What to work on =
Please give the data again in full, exactly as provided.

Stored data entries
::::

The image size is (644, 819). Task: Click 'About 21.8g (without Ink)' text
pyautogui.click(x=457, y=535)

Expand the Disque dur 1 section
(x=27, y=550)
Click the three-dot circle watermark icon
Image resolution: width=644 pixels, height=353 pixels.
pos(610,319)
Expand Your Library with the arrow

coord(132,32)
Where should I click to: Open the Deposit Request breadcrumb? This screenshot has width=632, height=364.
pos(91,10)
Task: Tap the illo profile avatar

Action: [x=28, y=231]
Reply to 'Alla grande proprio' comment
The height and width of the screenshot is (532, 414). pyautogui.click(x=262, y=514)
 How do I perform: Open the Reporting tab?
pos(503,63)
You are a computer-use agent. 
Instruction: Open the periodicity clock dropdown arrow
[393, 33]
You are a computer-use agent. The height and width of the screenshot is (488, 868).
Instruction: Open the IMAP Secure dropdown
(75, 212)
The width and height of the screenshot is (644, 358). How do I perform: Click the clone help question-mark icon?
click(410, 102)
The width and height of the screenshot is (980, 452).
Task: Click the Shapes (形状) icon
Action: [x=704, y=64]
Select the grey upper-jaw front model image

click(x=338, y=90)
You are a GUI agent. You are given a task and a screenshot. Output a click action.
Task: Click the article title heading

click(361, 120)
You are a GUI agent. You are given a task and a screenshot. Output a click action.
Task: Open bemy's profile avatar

::::

Solution to this problem =
The image size is (644, 819). Task: Click 'About 21.8g (without Ink)' text
pyautogui.click(x=457, y=535)

Expand the Disque dur 1 section
(x=27, y=550)
Click the three-dot circle watermark icon
Image resolution: width=644 pixels, height=353 pixels.
pos(610,319)
Expand Your Library with the arrow

coord(132,32)
Where should I click to: Open the Deposit Request breadcrumb? This screenshot has width=632, height=364.
pos(91,10)
Task: Tap the illo profile avatar

Action: [x=28, y=231]
Reply to 'Alla grande proprio' comment
The height and width of the screenshot is (532, 414). pyautogui.click(x=262, y=514)
 How do I perform: Open the Reporting tab?
pos(503,63)
You are a computer-use agent. 
Instruction: Open the periodicity clock dropdown arrow
[393, 33]
You are a computer-use agent. The height and width of the screenshot is (488, 868).
Instruction: Open the IMAP Secure dropdown
(75, 212)
The width and height of the screenshot is (644, 358). How do I perform: Click the clone help question-mark icon?
click(410, 102)
The width and height of the screenshot is (980, 452).
Task: Click the Shapes (形状) icon
Action: [x=704, y=64]
Select the grey upper-jaw front model image

click(x=338, y=90)
You are a GUI agent. You are given a task and a screenshot. Output a click action.
Task: Click the article title heading

click(361, 120)
You are a GUI agent. You are given a task and a screenshot. Output a click action.
Task: Open bemy's profile avatar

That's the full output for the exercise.